Especialistas en tecnología coinciden en que dejar la computadora encendida todo el día puede tener ventajas, pero la decisión depende del uso.
Mantener el equipo activo facilita tareas como actualizaciones automáticas, copias de seguridad, descargas prolongadas o acceso remoto, algo habitual en entornos empresariales o servidores domésticos. Sin embargo, implica evaluar cuidadosamente los beneficios frente a los posibles costos.

Entre las desventajas, los expertos advierten que el funcionamiento continuo incrementa el consumo energético, eleva el gasto eléctrico y puede acelerar el desgaste de componentes como ventiladores, discos y fuentes de alimentación. Además, recomiendan realizar reinicios periódicos para evitar fallas del sistema, acumulación de procesos y problemas de seguridad, así como mantener el equipo actualizado y correctamente ventilado.
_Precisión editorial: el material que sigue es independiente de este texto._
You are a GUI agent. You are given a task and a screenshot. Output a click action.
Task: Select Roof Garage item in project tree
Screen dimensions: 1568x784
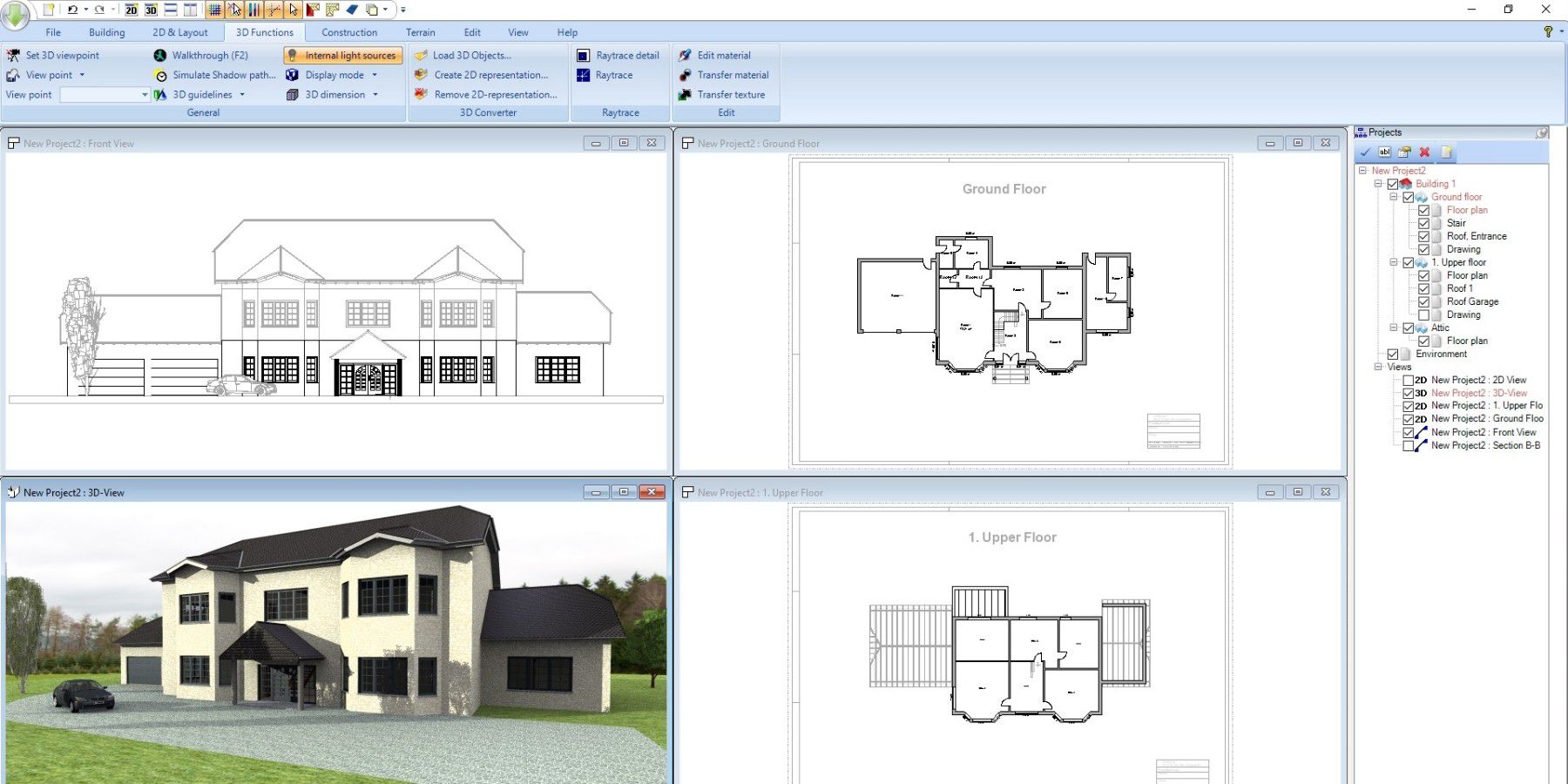1472,301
En general, apagar la computadora cuando no se utiliza durante varias horas sigue siendo la opción más recomendable para prolongar su vida útil, reducir el impacto ambiental y ahorrar energía. Para quienes necesiten dejarla encendida, se sugiere utilizar modos de suspensión o hibernación, contar con sistemas de respaldo eléctrico y mantener buenos hábitos de mantenimiento para cuidar el hardware.